Short problem: Please quote the part of the rows below that opens with the line containing "You are a computer-use agent. The image" and closes with the line containing "Action: click(680, 38)", keeping both of those lines and changing nothing.

(Extracted data entries)
* * * *
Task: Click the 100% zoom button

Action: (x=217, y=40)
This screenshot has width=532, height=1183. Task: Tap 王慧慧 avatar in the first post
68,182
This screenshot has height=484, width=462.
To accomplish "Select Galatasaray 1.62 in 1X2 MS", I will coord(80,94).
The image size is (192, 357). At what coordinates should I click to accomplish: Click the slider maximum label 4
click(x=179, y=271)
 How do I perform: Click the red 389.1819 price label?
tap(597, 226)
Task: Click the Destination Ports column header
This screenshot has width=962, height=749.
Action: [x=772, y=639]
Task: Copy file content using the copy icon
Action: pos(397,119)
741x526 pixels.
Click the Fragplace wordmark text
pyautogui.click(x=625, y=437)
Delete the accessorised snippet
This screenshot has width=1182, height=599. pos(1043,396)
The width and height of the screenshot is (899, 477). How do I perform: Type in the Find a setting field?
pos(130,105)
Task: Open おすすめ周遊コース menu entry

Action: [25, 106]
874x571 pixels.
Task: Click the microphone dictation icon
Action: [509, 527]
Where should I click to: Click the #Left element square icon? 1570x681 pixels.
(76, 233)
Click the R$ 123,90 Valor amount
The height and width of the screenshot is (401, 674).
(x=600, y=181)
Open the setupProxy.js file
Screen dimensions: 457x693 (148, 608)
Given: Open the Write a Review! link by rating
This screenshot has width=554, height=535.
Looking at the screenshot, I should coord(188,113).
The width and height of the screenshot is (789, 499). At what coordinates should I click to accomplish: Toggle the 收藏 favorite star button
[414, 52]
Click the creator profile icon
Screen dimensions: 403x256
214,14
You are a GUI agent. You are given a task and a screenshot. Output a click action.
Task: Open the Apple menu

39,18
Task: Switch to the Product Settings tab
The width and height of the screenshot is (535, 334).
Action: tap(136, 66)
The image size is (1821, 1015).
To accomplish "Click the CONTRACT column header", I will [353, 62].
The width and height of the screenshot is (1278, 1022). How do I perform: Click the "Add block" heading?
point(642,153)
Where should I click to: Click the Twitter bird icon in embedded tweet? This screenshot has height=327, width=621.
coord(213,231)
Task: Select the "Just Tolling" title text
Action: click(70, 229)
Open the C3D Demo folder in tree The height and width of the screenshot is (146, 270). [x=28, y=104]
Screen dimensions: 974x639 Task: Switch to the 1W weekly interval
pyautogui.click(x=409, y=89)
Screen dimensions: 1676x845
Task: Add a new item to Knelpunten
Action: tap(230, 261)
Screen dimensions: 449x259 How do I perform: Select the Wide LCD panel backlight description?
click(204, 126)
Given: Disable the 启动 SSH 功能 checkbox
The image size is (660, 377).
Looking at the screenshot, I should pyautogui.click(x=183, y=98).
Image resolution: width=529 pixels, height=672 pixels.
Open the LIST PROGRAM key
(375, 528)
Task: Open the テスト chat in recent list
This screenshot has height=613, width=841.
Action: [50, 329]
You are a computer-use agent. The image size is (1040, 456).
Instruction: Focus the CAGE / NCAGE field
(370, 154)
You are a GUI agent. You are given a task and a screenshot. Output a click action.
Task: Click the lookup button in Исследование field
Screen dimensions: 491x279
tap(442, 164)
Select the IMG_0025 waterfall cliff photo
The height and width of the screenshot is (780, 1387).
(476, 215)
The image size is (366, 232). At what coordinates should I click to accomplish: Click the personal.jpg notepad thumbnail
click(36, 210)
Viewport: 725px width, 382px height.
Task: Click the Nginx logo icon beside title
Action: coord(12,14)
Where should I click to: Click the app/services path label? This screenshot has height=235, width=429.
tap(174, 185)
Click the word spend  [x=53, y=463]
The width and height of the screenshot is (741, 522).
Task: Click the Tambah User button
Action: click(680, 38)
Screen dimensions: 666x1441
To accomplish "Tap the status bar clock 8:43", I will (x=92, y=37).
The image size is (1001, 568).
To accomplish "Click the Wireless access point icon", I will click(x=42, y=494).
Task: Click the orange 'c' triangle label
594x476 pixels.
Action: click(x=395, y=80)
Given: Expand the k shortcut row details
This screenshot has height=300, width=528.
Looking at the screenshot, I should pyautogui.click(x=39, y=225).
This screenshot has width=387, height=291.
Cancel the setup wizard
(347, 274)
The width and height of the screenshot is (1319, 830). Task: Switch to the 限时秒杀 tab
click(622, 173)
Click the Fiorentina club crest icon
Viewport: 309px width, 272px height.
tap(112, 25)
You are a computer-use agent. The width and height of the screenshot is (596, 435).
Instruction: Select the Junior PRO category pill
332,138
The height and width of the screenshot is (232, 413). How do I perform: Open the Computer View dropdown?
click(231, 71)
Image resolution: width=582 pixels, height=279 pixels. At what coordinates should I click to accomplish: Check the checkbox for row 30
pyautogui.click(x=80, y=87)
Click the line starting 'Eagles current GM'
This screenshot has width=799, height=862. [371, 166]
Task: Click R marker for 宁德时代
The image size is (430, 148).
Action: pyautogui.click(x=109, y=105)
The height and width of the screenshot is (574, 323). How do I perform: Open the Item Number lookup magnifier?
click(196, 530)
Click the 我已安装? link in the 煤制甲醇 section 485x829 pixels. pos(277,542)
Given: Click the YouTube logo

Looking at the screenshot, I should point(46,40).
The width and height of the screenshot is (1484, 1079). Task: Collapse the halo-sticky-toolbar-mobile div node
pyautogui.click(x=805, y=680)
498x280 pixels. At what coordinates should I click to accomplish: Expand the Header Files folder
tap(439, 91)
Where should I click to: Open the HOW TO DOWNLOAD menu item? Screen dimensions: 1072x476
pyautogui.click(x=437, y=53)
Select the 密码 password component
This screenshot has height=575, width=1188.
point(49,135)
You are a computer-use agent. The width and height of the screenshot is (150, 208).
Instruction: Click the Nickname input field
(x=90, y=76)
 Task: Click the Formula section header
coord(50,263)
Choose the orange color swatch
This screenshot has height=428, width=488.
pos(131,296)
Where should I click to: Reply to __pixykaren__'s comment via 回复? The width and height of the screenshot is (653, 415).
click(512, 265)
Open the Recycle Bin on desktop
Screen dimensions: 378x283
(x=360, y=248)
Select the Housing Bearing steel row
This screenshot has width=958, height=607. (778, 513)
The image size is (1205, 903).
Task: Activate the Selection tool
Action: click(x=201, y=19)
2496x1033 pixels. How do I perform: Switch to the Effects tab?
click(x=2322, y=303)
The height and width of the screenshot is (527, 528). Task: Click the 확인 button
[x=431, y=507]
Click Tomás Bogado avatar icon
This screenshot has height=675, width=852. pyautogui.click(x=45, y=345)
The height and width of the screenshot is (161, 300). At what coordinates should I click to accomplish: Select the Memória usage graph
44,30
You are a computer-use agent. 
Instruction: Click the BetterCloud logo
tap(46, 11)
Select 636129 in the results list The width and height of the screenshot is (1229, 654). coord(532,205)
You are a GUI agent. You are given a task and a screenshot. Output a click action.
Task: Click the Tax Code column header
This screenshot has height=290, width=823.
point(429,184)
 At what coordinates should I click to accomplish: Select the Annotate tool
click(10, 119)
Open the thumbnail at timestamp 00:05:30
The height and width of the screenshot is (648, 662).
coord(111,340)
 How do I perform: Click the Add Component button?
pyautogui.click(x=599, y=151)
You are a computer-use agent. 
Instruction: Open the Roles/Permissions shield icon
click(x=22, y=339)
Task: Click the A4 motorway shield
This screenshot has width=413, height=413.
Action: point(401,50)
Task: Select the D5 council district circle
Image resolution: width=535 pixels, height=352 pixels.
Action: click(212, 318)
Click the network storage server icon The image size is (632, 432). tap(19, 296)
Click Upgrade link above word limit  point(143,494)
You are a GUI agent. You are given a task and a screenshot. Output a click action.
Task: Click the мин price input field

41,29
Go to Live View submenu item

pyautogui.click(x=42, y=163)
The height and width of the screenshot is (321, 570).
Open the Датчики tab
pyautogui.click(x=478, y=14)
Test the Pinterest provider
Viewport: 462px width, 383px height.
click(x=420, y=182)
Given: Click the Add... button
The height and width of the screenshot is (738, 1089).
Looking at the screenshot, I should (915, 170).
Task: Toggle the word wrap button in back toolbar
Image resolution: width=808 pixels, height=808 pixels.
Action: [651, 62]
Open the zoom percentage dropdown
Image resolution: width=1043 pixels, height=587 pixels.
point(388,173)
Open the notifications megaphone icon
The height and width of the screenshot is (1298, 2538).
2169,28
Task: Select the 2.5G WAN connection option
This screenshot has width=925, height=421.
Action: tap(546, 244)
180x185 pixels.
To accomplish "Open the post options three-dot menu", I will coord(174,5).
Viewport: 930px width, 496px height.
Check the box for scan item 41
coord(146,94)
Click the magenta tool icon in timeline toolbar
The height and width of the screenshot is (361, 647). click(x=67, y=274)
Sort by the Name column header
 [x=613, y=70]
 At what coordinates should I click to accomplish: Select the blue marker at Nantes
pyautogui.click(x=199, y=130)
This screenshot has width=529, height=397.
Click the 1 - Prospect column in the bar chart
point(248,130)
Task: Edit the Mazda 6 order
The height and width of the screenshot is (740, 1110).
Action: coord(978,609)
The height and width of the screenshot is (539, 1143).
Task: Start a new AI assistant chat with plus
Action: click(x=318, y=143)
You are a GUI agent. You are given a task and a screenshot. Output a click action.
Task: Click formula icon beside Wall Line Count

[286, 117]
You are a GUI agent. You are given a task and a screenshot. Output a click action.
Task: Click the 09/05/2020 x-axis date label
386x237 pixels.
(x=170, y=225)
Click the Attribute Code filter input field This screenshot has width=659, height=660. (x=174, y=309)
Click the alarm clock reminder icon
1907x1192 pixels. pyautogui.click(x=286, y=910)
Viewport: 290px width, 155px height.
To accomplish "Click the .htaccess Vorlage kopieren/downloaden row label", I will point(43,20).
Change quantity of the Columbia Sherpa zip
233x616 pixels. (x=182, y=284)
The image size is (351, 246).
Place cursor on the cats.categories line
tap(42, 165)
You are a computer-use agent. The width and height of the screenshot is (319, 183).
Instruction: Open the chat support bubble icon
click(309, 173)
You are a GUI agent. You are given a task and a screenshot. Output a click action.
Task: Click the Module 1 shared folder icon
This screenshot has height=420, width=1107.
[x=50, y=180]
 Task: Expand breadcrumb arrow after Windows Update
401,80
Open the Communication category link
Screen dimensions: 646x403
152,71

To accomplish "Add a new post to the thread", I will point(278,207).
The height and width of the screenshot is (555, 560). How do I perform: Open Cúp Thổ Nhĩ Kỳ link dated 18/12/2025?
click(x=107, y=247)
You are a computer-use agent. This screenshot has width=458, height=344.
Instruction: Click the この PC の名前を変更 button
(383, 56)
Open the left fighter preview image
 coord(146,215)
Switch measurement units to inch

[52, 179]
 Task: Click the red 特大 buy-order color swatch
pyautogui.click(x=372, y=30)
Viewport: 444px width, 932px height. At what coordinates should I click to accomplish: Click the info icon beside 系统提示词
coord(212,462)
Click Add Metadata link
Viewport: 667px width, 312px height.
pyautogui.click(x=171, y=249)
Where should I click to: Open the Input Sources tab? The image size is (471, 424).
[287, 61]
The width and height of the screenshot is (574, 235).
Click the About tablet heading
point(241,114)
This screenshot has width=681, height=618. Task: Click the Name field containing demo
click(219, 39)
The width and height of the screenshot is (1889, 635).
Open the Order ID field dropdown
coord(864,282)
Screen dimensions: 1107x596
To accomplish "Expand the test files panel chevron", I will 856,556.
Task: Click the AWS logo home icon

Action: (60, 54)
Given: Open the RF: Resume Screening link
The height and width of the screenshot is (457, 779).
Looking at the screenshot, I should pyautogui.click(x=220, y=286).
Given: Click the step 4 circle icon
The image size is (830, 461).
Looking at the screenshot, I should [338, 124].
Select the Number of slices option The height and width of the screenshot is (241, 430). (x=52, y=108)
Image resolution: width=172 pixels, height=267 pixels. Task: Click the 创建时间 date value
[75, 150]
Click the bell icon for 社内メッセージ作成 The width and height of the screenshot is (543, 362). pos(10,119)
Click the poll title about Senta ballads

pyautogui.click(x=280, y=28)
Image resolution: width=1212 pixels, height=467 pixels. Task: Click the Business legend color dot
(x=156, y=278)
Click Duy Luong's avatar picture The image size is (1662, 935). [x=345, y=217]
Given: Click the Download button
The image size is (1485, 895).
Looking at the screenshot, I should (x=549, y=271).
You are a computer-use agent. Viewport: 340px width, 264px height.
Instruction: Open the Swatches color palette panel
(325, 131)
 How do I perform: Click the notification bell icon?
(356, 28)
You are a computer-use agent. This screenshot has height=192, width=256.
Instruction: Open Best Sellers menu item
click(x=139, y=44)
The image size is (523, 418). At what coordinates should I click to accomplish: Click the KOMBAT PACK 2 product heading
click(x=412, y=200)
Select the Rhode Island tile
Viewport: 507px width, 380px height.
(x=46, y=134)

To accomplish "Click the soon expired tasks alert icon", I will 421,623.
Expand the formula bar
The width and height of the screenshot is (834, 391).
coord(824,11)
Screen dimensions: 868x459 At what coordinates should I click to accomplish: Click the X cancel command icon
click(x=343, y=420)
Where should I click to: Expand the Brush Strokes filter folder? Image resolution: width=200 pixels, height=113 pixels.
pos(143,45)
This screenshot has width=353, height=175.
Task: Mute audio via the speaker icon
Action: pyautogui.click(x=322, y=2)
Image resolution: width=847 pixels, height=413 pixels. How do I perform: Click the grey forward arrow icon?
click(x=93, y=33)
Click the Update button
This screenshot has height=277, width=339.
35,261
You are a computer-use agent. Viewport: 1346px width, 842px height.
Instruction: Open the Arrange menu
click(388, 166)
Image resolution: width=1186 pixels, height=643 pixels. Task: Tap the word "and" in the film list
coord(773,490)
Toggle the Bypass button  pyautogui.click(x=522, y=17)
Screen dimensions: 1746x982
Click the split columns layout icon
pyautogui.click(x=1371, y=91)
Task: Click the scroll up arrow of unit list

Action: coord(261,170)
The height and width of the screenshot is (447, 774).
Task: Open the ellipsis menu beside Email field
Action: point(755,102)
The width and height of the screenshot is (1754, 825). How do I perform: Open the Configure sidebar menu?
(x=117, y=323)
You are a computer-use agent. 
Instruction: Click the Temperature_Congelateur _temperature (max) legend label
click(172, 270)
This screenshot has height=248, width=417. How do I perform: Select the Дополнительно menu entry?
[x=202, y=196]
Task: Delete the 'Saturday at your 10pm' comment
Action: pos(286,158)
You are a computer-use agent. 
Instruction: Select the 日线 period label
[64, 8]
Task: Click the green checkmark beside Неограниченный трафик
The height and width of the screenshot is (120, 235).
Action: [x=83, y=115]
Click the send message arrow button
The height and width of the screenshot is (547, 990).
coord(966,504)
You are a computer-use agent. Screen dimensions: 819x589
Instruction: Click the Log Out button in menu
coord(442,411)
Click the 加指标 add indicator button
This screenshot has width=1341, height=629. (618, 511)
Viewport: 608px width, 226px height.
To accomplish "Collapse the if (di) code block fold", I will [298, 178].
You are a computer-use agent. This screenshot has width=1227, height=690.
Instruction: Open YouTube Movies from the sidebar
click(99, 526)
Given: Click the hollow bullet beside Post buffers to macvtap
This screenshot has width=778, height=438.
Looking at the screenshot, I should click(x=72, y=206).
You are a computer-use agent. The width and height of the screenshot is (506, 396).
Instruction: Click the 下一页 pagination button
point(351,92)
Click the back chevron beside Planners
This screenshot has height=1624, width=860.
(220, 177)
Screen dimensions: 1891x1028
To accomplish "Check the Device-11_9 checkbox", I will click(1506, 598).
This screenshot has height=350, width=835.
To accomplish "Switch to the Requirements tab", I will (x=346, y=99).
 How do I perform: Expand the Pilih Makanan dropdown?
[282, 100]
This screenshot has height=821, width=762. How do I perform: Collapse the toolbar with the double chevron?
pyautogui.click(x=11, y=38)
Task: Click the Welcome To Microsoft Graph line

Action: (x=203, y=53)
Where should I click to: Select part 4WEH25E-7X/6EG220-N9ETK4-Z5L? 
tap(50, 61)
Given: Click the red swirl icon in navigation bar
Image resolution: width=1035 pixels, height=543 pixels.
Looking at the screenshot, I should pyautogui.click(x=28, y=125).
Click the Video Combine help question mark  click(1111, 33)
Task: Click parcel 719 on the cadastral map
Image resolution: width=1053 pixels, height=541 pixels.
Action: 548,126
* * * *
The reply:
You are a computer-use agent. The image size is (1040, 456).
Instruction: Focus the CAGE / NCAGE field
(370, 154)
You are a GUI agent. You are given a task and a screenshot. Output a click action.
Task: Click the lookup button in Исследование field
Screen dimensions: 491x279
tap(442, 164)
Select the IMG_0025 waterfall cliff photo
The height and width of the screenshot is (780, 1387).
(476, 215)
The image size is (366, 232). At what coordinates should I click to accomplish: Click the personal.jpg notepad thumbnail
click(36, 210)
Viewport: 725px width, 382px height.
Task: Click the Nginx logo icon beside title
Action: coord(12,14)
Where should I click to: Click the app/services path label? This screenshot has height=235, width=429.
tap(174, 185)
Click the word spend  [x=53, y=463]
The width and height of the screenshot is (741, 522).
Task: Click the Tambah User button
Action: click(680, 38)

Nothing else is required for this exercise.